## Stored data

--

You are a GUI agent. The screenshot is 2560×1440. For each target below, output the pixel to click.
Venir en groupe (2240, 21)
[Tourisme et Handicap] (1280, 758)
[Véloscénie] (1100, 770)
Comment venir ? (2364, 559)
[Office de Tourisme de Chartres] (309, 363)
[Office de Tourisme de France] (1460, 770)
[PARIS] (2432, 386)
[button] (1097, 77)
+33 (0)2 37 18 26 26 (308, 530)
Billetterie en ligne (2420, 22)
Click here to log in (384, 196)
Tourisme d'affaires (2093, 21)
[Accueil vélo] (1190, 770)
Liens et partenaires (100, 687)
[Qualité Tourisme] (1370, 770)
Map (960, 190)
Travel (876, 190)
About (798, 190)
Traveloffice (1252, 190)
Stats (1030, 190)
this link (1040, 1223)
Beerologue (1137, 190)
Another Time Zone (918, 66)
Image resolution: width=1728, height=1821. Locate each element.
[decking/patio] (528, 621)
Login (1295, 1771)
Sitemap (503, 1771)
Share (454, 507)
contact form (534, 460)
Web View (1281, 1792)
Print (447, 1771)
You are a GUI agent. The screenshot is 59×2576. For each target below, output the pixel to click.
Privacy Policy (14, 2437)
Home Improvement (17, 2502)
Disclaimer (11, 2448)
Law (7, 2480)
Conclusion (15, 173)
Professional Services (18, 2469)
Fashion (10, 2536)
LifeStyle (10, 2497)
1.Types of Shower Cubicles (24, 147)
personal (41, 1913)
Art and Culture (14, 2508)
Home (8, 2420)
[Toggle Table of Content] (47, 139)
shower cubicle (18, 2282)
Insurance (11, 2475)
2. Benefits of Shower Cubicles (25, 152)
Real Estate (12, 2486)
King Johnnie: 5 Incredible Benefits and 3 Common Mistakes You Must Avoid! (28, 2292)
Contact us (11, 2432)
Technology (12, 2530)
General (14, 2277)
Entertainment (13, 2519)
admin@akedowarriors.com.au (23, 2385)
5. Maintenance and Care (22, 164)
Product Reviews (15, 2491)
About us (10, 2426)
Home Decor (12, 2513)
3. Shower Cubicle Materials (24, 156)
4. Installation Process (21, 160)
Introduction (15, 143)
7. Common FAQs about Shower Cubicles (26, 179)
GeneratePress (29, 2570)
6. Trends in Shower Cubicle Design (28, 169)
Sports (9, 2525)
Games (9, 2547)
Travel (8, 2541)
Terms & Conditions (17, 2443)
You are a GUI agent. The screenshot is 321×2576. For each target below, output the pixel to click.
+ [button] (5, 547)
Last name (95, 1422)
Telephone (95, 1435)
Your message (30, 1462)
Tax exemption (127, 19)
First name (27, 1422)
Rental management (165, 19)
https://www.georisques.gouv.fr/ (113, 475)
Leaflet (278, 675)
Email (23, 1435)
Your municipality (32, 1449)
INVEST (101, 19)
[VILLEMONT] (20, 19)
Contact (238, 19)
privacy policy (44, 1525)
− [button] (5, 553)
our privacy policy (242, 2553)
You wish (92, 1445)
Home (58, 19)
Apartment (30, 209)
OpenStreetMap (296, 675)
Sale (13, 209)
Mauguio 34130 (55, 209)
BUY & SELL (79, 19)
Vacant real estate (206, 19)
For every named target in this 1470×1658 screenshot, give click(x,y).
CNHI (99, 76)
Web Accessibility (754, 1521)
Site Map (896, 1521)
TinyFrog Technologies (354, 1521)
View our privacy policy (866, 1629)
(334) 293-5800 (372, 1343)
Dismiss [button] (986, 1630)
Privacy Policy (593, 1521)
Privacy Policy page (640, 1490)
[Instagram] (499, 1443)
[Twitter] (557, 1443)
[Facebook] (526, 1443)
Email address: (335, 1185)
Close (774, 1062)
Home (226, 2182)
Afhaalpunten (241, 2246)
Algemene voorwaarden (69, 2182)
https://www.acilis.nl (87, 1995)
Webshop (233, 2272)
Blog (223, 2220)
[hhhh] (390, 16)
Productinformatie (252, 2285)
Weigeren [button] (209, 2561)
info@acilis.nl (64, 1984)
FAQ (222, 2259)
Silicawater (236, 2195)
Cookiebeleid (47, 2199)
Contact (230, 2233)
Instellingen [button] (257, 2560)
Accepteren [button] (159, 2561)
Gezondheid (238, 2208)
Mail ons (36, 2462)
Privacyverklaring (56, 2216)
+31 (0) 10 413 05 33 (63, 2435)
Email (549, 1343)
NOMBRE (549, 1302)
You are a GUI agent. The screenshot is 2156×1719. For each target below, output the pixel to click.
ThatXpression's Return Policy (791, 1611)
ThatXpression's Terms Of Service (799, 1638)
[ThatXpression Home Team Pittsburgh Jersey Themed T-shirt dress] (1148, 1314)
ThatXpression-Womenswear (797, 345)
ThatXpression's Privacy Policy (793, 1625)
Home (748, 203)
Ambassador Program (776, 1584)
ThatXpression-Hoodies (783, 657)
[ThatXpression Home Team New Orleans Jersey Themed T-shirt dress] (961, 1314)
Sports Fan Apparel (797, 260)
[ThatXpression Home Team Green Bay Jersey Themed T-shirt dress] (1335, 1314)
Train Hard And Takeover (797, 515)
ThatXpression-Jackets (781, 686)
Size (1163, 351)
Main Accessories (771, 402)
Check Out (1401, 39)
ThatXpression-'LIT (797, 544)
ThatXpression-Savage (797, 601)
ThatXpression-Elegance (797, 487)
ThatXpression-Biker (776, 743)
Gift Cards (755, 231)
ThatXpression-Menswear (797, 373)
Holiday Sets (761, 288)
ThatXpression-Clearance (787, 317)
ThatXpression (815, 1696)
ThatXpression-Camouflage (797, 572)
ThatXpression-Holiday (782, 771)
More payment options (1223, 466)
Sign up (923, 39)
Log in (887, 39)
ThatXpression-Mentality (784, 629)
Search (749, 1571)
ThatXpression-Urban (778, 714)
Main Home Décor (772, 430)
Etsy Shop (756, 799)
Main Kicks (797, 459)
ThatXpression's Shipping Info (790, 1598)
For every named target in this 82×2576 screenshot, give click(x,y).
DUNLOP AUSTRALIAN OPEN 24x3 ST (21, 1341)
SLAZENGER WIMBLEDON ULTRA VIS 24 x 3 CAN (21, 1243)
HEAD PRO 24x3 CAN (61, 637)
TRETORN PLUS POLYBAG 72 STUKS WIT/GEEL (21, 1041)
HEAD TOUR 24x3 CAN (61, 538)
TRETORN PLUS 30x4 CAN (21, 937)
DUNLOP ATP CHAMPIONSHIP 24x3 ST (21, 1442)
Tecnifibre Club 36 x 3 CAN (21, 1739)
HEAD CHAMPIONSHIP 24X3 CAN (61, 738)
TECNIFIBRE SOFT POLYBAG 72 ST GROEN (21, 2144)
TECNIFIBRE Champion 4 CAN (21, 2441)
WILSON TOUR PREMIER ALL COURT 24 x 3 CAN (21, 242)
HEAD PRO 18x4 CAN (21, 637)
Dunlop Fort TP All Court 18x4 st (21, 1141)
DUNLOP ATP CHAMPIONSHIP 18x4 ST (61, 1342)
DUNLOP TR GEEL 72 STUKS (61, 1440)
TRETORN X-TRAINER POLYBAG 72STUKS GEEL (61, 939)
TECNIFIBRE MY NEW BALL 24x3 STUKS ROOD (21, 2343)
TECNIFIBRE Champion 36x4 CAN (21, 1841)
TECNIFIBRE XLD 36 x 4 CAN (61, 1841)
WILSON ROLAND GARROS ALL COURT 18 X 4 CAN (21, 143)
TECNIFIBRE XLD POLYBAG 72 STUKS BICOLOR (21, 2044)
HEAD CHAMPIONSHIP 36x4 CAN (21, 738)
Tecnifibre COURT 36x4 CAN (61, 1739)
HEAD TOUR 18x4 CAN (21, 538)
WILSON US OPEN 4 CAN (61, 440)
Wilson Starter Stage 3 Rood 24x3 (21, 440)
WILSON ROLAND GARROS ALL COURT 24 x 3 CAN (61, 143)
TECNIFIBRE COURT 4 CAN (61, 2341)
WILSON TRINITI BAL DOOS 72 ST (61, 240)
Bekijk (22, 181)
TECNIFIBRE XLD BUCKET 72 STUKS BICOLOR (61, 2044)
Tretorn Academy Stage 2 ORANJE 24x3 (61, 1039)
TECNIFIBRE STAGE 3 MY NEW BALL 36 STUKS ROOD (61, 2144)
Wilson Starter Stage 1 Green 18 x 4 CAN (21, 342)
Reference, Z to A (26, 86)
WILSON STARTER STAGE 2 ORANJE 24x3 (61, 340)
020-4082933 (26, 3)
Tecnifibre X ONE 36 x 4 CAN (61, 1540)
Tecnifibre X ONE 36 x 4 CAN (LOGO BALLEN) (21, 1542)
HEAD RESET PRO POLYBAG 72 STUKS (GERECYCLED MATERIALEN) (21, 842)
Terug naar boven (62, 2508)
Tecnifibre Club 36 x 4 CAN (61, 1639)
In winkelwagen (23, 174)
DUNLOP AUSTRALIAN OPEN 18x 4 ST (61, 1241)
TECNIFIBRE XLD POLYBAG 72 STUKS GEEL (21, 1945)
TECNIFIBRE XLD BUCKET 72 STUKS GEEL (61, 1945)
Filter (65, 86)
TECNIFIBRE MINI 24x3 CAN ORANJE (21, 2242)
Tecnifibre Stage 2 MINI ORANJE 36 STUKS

--

## TASK DETAILS
Every line in the data that holds the string "Green" should be copied.

## ANSWER TO THE PROBLEM
[ThatXpression Home Team Green Bay Jersey Themed T-shirt dress] (1335, 1314)
Wilson Starter Stage 1 Green 18 x 4 CAN (21, 342)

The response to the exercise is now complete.